EXERCISE REQUIREMENTS
Would you repeat the whole listing exactly?

AVAILABLE RECORDS
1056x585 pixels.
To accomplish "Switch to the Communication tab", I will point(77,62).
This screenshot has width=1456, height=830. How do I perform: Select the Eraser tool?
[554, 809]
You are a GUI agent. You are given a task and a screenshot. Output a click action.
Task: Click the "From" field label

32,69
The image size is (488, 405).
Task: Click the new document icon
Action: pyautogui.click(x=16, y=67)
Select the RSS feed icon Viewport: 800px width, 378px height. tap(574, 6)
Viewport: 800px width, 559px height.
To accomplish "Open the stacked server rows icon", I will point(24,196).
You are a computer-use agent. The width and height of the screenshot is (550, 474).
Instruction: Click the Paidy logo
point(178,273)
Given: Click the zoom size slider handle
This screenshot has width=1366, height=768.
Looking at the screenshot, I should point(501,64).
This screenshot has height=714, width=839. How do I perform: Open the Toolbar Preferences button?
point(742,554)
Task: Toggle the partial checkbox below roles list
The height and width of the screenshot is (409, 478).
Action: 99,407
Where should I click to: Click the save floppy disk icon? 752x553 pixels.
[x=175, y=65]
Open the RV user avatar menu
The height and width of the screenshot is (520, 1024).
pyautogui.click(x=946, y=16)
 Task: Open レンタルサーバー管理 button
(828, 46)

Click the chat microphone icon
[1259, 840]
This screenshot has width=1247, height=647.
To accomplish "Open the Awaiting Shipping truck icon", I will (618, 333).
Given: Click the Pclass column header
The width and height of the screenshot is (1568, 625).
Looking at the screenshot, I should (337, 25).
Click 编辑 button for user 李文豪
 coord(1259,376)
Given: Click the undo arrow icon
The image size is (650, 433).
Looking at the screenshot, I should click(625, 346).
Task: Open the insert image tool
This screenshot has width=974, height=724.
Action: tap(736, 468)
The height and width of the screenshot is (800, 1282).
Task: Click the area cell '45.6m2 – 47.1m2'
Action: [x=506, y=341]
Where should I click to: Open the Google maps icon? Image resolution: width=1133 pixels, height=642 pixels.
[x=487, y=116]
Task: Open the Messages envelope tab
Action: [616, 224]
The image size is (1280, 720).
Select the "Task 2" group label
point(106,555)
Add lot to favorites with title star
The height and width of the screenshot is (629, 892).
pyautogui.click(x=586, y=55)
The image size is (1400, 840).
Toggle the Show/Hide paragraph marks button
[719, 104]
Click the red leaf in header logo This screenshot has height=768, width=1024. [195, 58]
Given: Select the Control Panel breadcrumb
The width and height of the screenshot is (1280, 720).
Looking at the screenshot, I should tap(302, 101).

SOLUTION
1056x585 pixels.
To accomplish "Switch to the Communication tab", I will point(77,62).
This screenshot has width=1456, height=830. How do I perform: Select the Eraser tool?
[554, 809]
You are a GUI agent. You are given a task and a screenshot. Output a click action.
Task: Click the "From" field label

32,69
The image size is (488, 405).
Task: Click the new document icon
Action: pyautogui.click(x=16, y=67)
Select the RSS feed icon Viewport: 800px width, 378px height. tap(574, 6)
Viewport: 800px width, 559px height.
To accomplish "Open the stacked server rows icon", I will point(24,196).
You are a computer-use agent. The width and height of the screenshot is (550, 474).
Instruction: Click the Paidy logo
point(178,273)
Given: Click the zoom size slider handle
This screenshot has width=1366, height=768.
Looking at the screenshot, I should point(501,64).
This screenshot has height=714, width=839. How do I perform: Open the Toolbar Preferences button?
point(742,554)
Task: Toggle the partial checkbox below roles list
The height and width of the screenshot is (409, 478).
Action: 99,407
Where should I click to: Click the save floppy disk icon? 752x553 pixels.
[x=175, y=65]
Open the RV user avatar menu
The height and width of the screenshot is (520, 1024).
pyautogui.click(x=946, y=16)
 Task: Open レンタルサーバー管理 button
(828, 46)

Click the chat microphone icon
[1259, 840]
This screenshot has width=1247, height=647.
To accomplish "Open the Awaiting Shipping truck icon", I will (618, 333).
Given: Click the Pclass column header
The width and height of the screenshot is (1568, 625).
Looking at the screenshot, I should (337, 25).
Click 编辑 button for user 李文豪
 coord(1259,376)
Given: Click the undo arrow icon
The image size is (650, 433).
Looking at the screenshot, I should click(625, 346).
Task: Open the insert image tool
This screenshot has width=974, height=724.
Action: tap(736, 468)
The height and width of the screenshot is (800, 1282).
Task: Click the area cell '45.6m2 – 47.1m2'
Action: [x=506, y=341]
Where should I click to: Open the Google maps icon? Image resolution: width=1133 pixels, height=642 pixels.
[x=487, y=116]
Task: Open the Messages envelope tab
Action: [616, 224]
The image size is (1280, 720).
Select the "Task 2" group label
point(106,555)
Add lot to favorites with title star
The height and width of the screenshot is (629, 892).
pyautogui.click(x=586, y=55)
The image size is (1400, 840).
Toggle the Show/Hide paragraph marks button
[719, 104]
Click the red leaf in header logo This screenshot has height=768, width=1024. [195, 58]
Given: Select the Control Panel breadcrumb
The width and height of the screenshot is (1280, 720).
Looking at the screenshot, I should tap(302, 101).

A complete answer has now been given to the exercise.